Catatan Serangan 11 September di Mata Seorang Indonesia Imam Shamsi Ali (2)
Hari itu, Kamis 13 September, seorang Muslim di Harlem ditusuk hingga meninggal dunia. Di kawasan Bay Ridge Brooklyn ada dua wanita Muslimah yang jilbabnya ditarik dan dipukuli. Sejak serangan teror ke WTC dan Islam menjadi tertuduh, bahkan seolah menjadi terdakwah dan dihakimi sebagai pelaku, batin saya memberontak.
Kota New York memang kota dunia. Di sinilah PBB (Perserikatan Bangsa-Bangsa) bermarkas (berpusat). Konon kabarnya di kantor itulah berbagai urusan dunia diperbincangkan. Isu Palestina misalnya dari dulu hingga detik ini masih menjadi isu hangat yang diperdebatkan. Debat yang tiada hasil, bahkan berujung pada NATO (no action, talk only).
Saya relatif baru sekitar 4 tahun lebih di kota New York. Tapi sejak kehadiran Saya di kota ini salah satu program prioritas saya adalah membangun hubungan yang baik dengan teman-teman Afro American Muslim. Sebab Bagaimanapun juga mereka adalah Muslim Pribumi (bukan imigran seperti kami).
Menjelang Sholat Magrib tiba-tiba telpon saya berdering. Yang menelpon juga unknown (tanpa ID atau nama/nomor). Ketika saya angkat saya dengarkan suara salah seorang teman dekat, Imam E. Pasha, dari masjid Malcom X di Harlem. “Imam, are you okay?” Demikian dia memulai. Nampaknya dia sangat khawatir dengan keadaan Komunitas Muslim di kota New York. Pembunuhan, pemukulan dan bentuk serangan lainnya, baik ke individu-individu Muslim maupun ke Beberapa masjid dan Islamic Center semakin menjadi-jadi. “I am okay Imam,” demikian saya jawab. “Can you see me tonight at Magrib time?” Pintanya. Saya kemudian mengiyakan untuk ketemu dengannya di kantor masjidnya di kawasan Harlem. Beliau saat itu sekaligus menjabat sebagai Chaplain atau pejabat kerohaniaan di NYPD.

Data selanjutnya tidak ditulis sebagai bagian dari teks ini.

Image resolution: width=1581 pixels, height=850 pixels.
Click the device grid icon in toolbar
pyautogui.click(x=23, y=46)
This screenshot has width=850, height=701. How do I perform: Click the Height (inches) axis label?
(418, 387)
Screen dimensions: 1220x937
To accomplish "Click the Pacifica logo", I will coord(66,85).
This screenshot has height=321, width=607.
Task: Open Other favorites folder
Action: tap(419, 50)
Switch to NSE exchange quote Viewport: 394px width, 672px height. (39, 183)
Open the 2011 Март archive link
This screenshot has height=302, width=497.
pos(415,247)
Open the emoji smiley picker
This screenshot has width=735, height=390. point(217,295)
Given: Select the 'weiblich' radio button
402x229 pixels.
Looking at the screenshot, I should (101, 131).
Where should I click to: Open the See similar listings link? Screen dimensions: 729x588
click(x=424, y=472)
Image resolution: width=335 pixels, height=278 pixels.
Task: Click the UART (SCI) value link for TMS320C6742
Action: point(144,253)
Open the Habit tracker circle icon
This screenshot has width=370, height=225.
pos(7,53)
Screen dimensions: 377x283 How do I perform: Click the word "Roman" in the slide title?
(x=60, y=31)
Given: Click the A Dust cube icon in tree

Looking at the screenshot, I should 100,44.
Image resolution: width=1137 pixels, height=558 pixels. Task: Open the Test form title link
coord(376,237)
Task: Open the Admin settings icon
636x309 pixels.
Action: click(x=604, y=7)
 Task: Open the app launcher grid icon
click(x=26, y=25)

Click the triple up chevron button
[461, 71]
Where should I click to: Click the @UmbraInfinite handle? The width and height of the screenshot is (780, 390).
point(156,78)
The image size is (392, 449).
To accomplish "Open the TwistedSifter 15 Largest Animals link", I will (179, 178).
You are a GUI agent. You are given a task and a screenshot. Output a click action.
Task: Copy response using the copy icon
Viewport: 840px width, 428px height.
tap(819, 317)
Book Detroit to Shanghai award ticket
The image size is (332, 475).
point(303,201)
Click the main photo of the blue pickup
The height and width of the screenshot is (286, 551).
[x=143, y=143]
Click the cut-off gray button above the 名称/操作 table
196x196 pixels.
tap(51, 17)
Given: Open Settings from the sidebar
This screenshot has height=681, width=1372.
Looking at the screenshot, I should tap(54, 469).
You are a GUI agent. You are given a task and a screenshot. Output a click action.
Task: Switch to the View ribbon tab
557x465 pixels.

Kitalah berdua sebenarnya yang menginisiasi program “Welcoming Ramadan” di kantor pusat NYPD di tahun 1998 lalu. Ternyata beliau menyampaikan sebuah rencana untuk mempertemukan tokoh-tokoh Muslim dan Walikota New York yang ketika itu masih dijabat oleh Rudolph Giuliani. Saat ini Giuliani adalah personal attorney dari Presiden Donald Trump. Imam E Pasha meminta saya untuk merekomendasikan nama-nama Imam yang akan diundang dalam pertemuan itu. Jumlah dibatasi hanya 10-15 orang. Dan harus mewakili komunitas Muslim dengan ragam latar belakang dan etnis. Saya memberikan 10 nama, termasuk Imam Siraj Wahhaj, seorang Imam kharismatik di Brooklyn dari kalangan Afro American. Tapi Imam E Pasha secara khusus tidak setuju jika Imam Siraj dimasukkan. Rupanya saya baru sadar bahwa hubungan keduanya kurang harmonis. Apalagi Imam Siraj terlanjur dilabeli oleh pemerintah kota sebagai Imam yang radikal.
Sebelum berpisah saya sendiri merumuskan beberapa “talking points” khususnya dalam menyikapi kebencian dan kekerasan kepada Komunitas Muslim di kota New York dan US secara umum saat itu.
Kamipun berpisah. Setiba di rumah sekitar jam 10 malam itu, telpon saya kembali berdering. Juga dari seseorang yang unknown (tanpa ID). Saya angkat dan kali ini terdengar suara perempuan:
“Good evening.” “Good evening. Excuse me, who is this?” Tanya saya. “This is Mayor office,” (Ini dari kantor Walikota), jawabnya. Setelah saya iyakan sekaligus tanya tujuan menelpon, dia menyampaikan bahwa saya diundang untuk hadir dalam sebuah pertemuan bersama Walikota di Manhattan esok harinya (Jumat, 14 September). Saya tentunya tidak bisa menolak. Dalam benak saya pertemuan itu adalah kesempatan untuk menyampaikan apa yang ingin saya sampaikan ke Walikota.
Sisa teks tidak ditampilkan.